EXCERPTED RECORDS:
---

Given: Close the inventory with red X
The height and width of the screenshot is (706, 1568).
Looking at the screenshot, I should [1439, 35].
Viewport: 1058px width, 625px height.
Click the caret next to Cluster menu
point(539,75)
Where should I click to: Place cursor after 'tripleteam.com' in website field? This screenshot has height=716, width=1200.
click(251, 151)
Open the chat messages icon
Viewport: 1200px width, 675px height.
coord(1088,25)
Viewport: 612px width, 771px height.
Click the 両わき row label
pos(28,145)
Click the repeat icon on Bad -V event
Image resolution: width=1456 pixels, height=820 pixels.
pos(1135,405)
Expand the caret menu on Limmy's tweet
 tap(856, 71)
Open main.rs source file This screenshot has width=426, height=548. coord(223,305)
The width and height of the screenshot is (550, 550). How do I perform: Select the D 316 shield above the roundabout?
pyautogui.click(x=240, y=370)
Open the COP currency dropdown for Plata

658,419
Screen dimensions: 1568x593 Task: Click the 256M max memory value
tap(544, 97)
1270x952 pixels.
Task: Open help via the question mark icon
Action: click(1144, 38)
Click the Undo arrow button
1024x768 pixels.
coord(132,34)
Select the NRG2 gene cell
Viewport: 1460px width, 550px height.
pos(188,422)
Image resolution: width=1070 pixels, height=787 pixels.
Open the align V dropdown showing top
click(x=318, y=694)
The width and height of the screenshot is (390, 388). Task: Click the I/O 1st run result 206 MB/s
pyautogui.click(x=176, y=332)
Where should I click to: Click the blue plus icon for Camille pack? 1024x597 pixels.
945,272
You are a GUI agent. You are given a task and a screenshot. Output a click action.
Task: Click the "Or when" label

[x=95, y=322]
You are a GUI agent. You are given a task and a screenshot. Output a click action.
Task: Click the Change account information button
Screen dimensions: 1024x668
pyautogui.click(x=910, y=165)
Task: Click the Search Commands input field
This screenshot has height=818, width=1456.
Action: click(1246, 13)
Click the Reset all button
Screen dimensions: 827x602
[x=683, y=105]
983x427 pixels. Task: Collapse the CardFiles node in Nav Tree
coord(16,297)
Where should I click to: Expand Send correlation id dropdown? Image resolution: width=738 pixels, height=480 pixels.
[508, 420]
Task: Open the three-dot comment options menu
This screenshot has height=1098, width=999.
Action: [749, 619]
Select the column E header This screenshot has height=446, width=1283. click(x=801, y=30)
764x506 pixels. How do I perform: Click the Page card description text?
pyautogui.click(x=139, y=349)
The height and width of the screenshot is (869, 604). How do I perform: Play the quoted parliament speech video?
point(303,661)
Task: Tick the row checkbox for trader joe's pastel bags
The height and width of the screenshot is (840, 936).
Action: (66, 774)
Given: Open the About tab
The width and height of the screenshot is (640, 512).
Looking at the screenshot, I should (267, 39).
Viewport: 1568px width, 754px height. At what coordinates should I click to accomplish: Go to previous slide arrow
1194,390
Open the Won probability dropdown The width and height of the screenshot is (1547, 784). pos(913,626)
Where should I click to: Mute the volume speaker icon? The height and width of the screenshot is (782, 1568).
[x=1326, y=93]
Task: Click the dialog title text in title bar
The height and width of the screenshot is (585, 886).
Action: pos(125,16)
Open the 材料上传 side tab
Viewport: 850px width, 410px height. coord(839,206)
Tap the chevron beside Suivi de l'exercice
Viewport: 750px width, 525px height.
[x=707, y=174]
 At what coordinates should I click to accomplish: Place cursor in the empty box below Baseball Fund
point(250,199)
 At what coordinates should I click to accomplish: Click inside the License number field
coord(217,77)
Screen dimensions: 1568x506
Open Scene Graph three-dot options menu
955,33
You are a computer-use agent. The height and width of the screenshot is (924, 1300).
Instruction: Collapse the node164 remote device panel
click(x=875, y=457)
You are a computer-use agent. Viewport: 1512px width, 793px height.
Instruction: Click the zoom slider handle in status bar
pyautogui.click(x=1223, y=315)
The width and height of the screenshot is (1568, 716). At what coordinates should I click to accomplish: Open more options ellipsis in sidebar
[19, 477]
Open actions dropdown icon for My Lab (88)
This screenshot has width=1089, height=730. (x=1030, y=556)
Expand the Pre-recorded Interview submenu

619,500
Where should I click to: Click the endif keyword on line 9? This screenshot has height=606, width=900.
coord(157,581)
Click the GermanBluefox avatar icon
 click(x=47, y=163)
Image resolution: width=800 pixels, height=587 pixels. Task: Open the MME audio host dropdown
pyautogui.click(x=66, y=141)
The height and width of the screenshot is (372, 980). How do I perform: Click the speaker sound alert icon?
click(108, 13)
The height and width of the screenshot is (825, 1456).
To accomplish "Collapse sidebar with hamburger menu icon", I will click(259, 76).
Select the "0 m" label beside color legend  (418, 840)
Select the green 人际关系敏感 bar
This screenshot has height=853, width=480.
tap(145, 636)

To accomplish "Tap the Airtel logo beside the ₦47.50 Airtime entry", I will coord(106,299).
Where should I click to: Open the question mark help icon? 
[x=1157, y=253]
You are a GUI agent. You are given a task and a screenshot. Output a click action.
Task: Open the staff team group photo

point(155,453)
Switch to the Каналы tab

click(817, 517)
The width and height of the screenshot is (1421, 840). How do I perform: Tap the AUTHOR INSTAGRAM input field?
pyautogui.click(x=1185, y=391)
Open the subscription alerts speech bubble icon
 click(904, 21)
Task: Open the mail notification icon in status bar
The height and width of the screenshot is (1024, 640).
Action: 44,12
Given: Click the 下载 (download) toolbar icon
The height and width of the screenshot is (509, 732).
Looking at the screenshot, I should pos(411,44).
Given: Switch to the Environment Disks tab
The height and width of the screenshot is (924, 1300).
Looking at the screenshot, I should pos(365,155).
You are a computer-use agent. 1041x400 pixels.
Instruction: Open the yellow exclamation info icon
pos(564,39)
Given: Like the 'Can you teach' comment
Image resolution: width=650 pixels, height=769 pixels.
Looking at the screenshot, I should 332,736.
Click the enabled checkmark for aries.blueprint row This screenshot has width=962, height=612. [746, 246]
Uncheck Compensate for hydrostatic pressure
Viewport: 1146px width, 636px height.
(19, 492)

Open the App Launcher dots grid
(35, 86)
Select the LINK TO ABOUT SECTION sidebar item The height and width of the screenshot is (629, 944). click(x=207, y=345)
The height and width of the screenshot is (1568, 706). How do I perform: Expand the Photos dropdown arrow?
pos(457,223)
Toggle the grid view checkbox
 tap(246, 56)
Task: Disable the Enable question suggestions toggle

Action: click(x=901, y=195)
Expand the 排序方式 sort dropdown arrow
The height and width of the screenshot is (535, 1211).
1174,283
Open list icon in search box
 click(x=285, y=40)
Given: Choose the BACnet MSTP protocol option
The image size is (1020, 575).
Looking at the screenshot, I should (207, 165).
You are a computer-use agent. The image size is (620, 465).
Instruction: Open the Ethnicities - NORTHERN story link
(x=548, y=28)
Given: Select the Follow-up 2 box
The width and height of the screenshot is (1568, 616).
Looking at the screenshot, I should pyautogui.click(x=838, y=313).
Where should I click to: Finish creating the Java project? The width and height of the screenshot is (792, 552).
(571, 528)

---

WORK TO BE COMPLETED:
The data must be retyped in full, exactly as it reads.

SOLUTION TO THIS PROBLEM:
Given: Close the inventory with red X
The height and width of the screenshot is (706, 1568).
Looking at the screenshot, I should [1439, 35].
Viewport: 1058px width, 625px height.
Click the caret next to Cluster menu
point(539,75)
Where should I click to: Place cursor after 'tripleteam.com' in website field? This screenshot has height=716, width=1200.
click(251, 151)
Open the chat messages icon
Viewport: 1200px width, 675px height.
coord(1088,25)
Viewport: 612px width, 771px height.
Click the 両わき row label
pos(28,145)
Click the repeat icon on Bad -V event
Image resolution: width=1456 pixels, height=820 pixels.
pos(1135,405)
Expand the caret menu on Limmy's tweet
 tap(856, 71)
Open main.rs source file This screenshot has width=426, height=548. coord(223,305)
The width and height of the screenshot is (550, 550). How do I perform: Select the D 316 shield above the roundabout?
pyautogui.click(x=240, y=370)
Open the COP currency dropdown for Plata

658,419
Screen dimensions: 1568x593 Task: Click the 256M max memory value
tap(544, 97)
1270x952 pixels.
Task: Open help via the question mark icon
Action: click(1144, 38)
Click the Undo arrow button
1024x768 pixels.
coord(132,34)
Select the NRG2 gene cell
Viewport: 1460px width, 550px height.
pos(188,422)
Image resolution: width=1070 pixels, height=787 pixels.
Open the align V dropdown showing top
click(x=318, y=694)
The width and height of the screenshot is (390, 388). Task: Click the I/O 1st run result 206 MB/s
pyautogui.click(x=176, y=332)
Where should I click to: Click the blue plus icon for Camille pack? 1024x597 pixels.
945,272
You are a GUI agent. You are given a task and a screenshot. Output a click action.
Task: Click the "Or when" label

[x=95, y=322]
You are a GUI agent. You are given a task and a screenshot. Output a click action.
Task: Click the Change account information button
Screen dimensions: 1024x668
pyautogui.click(x=910, y=165)
Task: Click the Search Commands input field
This screenshot has height=818, width=1456.
Action: click(1246, 13)
Click the Reset all button
Screen dimensions: 827x602
[x=683, y=105]
983x427 pixels. Task: Collapse the CardFiles node in Nav Tree
coord(16,297)
Where should I click to: Expand Send correlation id dropdown? Image resolution: width=738 pixels, height=480 pixels.
[508, 420]
Task: Open the three-dot comment options menu
This screenshot has height=1098, width=999.
Action: [749, 619]
Select the column E header This screenshot has height=446, width=1283. click(x=801, y=30)
764x506 pixels. How do I perform: Click the Page card description text?
pyautogui.click(x=139, y=349)
The height and width of the screenshot is (869, 604). How do I perform: Play the quoted parliament speech video?
point(303,661)
Task: Tick the row checkbox for trader joe's pastel bags
The height and width of the screenshot is (840, 936).
Action: (66, 774)
Given: Open the About tab
The width and height of the screenshot is (640, 512).
Looking at the screenshot, I should (267, 39).
Viewport: 1568px width, 754px height. At what coordinates should I click to accomplish: Go to previous slide arrow
1194,390
Open the Won probability dropdown The width and height of the screenshot is (1547, 784). pos(913,626)
Where should I click to: Mute the volume speaker icon? The height and width of the screenshot is (782, 1568).
[x=1326, y=93]
Task: Click the dialog title text in title bar
The height and width of the screenshot is (585, 886).
Action: pos(125,16)
Open the 材料上传 side tab
Viewport: 850px width, 410px height. coord(839,206)
Tap the chevron beside Suivi de l'exercice
Viewport: 750px width, 525px height.
[x=707, y=174]
 At what coordinates should I click to accomplish: Place cursor in the empty box below Baseball Fund
point(250,199)
 At what coordinates should I click to accomplish: Click inside the License number field
coord(217,77)
Screen dimensions: 1568x506
Open Scene Graph three-dot options menu
955,33
You are a computer-use agent. The height and width of the screenshot is (924, 1300).
Instruction: Collapse the node164 remote device panel
click(x=875, y=457)
You are a computer-use agent. Viewport: 1512px width, 793px height.
Instruction: Click the zoom slider handle in status bar
pyautogui.click(x=1223, y=315)
The width and height of the screenshot is (1568, 716). At what coordinates should I click to accomplish: Open more options ellipsis in sidebar
[19, 477]
Open actions dropdown icon for My Lab (88)
This screenshot has width=1089, height=730. (x=1030, y=556)
Expand the Pre-recorded Interview submenu

619,500
Where should I click to: Click the endif keyword on line 9? This screenshot has height=606, width=900.
coord(157,581)
Click the GermanBluefox avatar icon
 click(x=47, y=163)
Image resolution: width=800 pixels, height=587 pixels. Task: Open the MME audio host dropdown
pyautogui.click(x=66, y=141)
The height and width of the screenshot is (372, 980). How do I perform: Click the speaker sound alert icon?
click(108, 13)
The height and width of the screenshot is (825, 1456).
To accomplish "Collapse sidebar with hamburger menu icon", I will click(259, 76).
Select the "0 m" label beside color legend  (418, 840)
Select the green 人际关系敏感 bar
This screenshot has height=853, width=480.
tap(145, 636)

To accomplish "Tap the Airtel logo beside the ₦47.50 Airtime entry", I will coord(106,299).
Where should I click to: Open the question mark help icon? 
[x=1157, y=253]
You are a GUI agent. You are given a task and a screenshot. Output a click action.
Task: Open the staff team group photo

point(155,453)
Switch to the Каналы tab

click(817, 517)
The width and height of the screenshot is (1421, 840). How do I perform: Tap the AUTHOR INSTAGRAM input field?
pyautogui.click(x=1185, y=391)
Open the subscription alerts speech bubble icon
 click(904, 21)
Task: Open the mail notification icon in status bar
The height and width of the screenshot is (1024, 640).
Action: 44,12
Given: Click the 下载 (download) toolbar icon
The height and width of the screenshot is (509, 732).
Looking at the screenshot, I should pos(411,44).
Given: Switch to the Environment Disks tab
The height and width of the screenshot is (924, 1300).
Looking at the screenshot, I should pos(365,155).
You are a computer-use agent. 1041x400 pixels.
Instruction: Open the yellow exclamation info icon
pos(564,39)
Given: Like the 'Can you teach' comment
Image resolution: width=650 pixels, height=769 pixels.
Looking at the screenshot, I should 332,736.
Click the enabled checkmark for aries.blueprint row This screenshot has width=962, height=612. [746, 246]
Uncheck Compensate for hydrostatic pressure
Viewport: 1146px width, 636px height.
(19, 492)

Open the App Launcher dots grid
(35, 86)
Select the LINK TO ABOUT SECTION sidebar item The height and width of the screenshot is (629, 944). click(x=207, y=345)
The height and width of the screenshot is (1568, 706). How do I perform: Expand the Photos dropdown arrow?
pos(457,223)
Toggle the grid view checkbox
 tap(246, 56)
Task: Disable the Enable question suggestions toggle

Action: click(x=901, y=195)
Expand the 排序方式 sort dropdown arrow
The height and width of the screenshot is (535, 1211).
1174,283
Open list icon in search box
 click(x=285, y=40)
Given: Choose the BACnet MSTP protocol option
The image size is (1020, 575).
Looking at the screenshot, I should (207, 165).
You are a computer-use agent. The image size is (620, 465).
Instruction: Open the Ethnicities - NORTHERN story link
(x=548, y=28)
Given: Select the Follow-up 2 box
The width and height of the screenshot is (1568, 616).
Looking at the screenshot, I should pyautogui.click(x=838, y=313).
Where should I click to: Finish creating the Java project? The width and height of the screenshot is (792, 552).
(571, 528)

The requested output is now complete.